### [TASK BRIEF]
Please copy out, word for word, only the rows from the line with "Point to the hose connector nuts at bottom" to the line with "click(x=326, y=174)", including both of those lines.

-- BEGIN DATASET EXTRACT --

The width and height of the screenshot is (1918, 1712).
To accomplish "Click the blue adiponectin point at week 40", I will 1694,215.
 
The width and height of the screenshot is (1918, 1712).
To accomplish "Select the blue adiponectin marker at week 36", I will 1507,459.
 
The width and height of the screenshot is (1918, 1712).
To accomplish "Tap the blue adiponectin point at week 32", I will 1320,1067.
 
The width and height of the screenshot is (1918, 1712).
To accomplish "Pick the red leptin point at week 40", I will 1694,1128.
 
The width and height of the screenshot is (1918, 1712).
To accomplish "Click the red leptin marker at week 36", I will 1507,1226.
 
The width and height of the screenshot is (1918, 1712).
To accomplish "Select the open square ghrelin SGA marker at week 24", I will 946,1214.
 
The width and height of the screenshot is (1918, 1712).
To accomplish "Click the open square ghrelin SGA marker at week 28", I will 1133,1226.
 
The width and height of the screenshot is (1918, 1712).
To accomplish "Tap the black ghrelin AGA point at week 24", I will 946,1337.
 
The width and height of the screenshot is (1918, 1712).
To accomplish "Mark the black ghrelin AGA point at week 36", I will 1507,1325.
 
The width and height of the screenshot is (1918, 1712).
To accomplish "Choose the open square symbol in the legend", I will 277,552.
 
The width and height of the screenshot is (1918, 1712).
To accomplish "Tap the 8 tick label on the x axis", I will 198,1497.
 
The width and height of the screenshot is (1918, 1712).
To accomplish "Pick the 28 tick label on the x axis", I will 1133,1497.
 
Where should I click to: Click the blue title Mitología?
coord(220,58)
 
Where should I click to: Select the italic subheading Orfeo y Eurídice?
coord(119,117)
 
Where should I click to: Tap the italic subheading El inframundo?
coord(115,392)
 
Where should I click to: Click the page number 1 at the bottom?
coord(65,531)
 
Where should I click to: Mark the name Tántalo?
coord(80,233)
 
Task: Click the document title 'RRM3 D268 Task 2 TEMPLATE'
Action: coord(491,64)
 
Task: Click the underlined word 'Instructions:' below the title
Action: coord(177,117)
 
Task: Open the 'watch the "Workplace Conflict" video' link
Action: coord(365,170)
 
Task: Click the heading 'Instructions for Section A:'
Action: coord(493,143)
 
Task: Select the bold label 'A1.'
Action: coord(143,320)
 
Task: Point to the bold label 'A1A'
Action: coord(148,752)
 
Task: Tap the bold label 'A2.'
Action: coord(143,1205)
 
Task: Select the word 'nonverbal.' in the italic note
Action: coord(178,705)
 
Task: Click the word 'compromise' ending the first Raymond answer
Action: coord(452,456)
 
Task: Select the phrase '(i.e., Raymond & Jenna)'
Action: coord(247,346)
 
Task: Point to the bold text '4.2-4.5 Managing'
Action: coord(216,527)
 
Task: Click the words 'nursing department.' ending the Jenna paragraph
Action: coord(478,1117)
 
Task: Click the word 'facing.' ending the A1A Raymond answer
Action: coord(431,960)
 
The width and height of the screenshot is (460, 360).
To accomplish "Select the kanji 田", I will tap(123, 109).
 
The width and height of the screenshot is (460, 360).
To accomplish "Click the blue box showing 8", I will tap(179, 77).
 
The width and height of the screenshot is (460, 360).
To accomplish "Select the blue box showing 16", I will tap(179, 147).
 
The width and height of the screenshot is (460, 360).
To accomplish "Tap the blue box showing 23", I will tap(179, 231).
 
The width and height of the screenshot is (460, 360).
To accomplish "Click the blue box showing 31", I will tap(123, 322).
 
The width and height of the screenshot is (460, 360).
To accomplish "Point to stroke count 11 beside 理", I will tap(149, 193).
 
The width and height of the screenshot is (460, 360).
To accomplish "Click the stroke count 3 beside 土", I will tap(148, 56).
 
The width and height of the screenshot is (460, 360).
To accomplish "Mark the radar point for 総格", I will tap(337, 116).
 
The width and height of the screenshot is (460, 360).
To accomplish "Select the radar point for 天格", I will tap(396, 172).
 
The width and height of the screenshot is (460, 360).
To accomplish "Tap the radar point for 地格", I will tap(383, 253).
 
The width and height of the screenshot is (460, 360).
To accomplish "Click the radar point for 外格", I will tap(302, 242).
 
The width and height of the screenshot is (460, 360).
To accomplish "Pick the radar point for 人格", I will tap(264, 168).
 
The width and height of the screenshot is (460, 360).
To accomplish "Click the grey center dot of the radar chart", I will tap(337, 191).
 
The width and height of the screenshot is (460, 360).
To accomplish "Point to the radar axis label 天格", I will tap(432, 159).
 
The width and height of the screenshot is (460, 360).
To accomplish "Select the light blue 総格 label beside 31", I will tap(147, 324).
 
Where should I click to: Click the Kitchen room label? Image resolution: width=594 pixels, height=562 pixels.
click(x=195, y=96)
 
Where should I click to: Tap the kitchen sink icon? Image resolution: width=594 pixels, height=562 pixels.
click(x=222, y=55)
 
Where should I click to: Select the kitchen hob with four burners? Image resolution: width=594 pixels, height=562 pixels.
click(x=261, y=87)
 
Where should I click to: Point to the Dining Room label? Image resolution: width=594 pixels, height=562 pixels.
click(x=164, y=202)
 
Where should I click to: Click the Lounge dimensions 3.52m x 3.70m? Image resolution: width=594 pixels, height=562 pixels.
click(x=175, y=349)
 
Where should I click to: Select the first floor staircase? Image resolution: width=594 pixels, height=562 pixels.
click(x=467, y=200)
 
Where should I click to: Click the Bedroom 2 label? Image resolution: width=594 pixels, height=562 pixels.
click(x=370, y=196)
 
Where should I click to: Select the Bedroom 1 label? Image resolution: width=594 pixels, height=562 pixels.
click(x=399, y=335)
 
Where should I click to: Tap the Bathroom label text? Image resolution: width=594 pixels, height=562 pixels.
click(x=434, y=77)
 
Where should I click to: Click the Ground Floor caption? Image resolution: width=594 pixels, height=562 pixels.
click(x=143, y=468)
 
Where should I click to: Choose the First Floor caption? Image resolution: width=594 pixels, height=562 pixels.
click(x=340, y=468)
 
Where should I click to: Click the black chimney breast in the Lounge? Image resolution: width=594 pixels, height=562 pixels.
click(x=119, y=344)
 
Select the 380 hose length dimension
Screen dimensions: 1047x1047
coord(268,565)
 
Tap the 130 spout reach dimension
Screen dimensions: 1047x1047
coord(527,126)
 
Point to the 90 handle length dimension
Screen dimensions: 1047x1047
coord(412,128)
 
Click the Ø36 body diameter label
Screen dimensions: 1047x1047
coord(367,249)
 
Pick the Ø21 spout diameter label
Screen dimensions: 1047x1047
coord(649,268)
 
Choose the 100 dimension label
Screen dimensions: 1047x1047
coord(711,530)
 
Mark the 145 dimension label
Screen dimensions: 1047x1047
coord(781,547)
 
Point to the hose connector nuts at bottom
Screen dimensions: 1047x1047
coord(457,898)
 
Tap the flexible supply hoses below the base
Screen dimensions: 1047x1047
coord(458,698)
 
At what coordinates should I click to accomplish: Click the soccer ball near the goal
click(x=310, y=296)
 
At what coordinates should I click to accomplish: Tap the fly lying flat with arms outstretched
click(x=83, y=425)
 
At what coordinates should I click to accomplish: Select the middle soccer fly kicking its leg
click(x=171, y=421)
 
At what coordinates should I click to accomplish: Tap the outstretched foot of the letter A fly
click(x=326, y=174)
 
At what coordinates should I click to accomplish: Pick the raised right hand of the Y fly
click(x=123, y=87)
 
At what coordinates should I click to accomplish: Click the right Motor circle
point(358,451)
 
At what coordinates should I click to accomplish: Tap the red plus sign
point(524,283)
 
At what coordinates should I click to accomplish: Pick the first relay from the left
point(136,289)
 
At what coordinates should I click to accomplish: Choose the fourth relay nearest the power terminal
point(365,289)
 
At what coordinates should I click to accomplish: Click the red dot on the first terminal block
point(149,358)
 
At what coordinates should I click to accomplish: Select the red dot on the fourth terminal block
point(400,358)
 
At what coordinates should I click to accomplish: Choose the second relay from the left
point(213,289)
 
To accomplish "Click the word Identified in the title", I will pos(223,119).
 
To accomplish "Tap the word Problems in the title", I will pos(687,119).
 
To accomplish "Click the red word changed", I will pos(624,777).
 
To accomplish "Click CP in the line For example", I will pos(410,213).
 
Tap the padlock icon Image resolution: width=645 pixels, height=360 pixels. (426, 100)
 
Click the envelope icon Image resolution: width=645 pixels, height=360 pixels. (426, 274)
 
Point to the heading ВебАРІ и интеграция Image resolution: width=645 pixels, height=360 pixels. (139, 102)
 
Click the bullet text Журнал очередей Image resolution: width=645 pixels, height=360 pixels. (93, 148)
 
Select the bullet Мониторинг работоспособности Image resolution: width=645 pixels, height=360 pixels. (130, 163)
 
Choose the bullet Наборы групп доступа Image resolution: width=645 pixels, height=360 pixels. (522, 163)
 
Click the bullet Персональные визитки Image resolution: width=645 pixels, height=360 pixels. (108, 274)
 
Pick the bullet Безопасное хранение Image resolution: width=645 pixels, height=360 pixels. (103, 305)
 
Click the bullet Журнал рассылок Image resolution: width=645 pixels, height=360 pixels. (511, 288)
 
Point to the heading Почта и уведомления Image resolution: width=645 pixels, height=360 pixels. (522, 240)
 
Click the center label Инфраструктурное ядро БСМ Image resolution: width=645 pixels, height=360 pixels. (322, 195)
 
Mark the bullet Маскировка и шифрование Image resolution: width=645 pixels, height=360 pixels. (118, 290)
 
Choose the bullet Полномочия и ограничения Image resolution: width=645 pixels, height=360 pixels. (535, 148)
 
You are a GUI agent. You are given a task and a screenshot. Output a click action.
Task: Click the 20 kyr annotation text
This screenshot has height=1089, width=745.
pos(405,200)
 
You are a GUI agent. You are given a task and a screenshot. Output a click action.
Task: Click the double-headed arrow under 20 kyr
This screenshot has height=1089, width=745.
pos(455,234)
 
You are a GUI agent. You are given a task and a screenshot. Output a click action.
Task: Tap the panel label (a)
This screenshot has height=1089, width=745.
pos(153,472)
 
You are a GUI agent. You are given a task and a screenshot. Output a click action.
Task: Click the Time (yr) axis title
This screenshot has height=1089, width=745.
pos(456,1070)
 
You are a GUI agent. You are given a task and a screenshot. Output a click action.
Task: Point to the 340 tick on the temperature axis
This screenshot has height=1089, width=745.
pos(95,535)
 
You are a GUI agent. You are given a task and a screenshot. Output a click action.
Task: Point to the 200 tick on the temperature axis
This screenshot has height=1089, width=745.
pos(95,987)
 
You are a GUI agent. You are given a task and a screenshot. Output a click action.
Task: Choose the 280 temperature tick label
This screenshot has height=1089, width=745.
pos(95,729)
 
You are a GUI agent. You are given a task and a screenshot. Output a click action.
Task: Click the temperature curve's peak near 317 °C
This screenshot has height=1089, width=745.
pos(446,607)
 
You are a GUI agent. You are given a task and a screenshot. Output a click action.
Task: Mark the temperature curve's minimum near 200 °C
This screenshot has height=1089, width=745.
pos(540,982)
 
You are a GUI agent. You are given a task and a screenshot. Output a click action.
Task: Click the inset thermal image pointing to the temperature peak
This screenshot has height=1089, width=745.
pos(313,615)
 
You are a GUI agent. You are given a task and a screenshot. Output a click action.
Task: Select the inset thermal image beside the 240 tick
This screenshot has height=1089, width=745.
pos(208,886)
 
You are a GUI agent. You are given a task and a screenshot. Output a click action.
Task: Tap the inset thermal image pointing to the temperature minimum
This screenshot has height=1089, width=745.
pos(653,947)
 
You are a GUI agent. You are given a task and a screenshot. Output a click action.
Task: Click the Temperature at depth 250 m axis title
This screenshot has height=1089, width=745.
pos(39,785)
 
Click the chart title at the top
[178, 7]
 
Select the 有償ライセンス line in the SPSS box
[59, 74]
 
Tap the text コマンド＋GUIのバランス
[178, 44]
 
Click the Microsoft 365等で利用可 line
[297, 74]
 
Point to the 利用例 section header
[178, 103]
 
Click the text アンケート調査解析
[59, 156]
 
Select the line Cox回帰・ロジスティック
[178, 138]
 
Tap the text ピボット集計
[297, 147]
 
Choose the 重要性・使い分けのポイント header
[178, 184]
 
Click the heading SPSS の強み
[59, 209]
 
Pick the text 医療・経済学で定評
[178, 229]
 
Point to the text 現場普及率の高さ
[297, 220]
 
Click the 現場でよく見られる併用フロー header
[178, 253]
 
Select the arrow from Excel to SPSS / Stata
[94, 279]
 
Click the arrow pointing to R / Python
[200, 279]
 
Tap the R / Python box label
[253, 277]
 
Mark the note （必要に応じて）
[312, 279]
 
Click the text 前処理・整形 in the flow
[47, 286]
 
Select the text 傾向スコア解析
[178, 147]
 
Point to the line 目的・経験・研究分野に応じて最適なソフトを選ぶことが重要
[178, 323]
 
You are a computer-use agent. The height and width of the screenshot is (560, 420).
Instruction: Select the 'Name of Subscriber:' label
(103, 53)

-- END DATASET EXTRACT --

### [TASK RESULT]
Point to the hose connector nuts at bottom
Screen dimensions: 1047x1047
coord(457,898)
 
Tap the flexible supply hoses below the base
Screen dimensions: 1047x1047
coord(458,698)
 
At what coordinates should I click to accomplish: Click the soccer ball near the goal
click(x=310, y=296)
 
At what coordinates should I click to accomplish: Tap the fly lying flat with arms outstretched
click(x=83, y=425)
 
At what coordinates should I click to accomplish: Select the middle soccer fly kicking its leg
click(x=171, y=421)
 
At what coordinates should I click to accomplish: Tap the outstretched foot of the letter A fly
click(x=326, y=174)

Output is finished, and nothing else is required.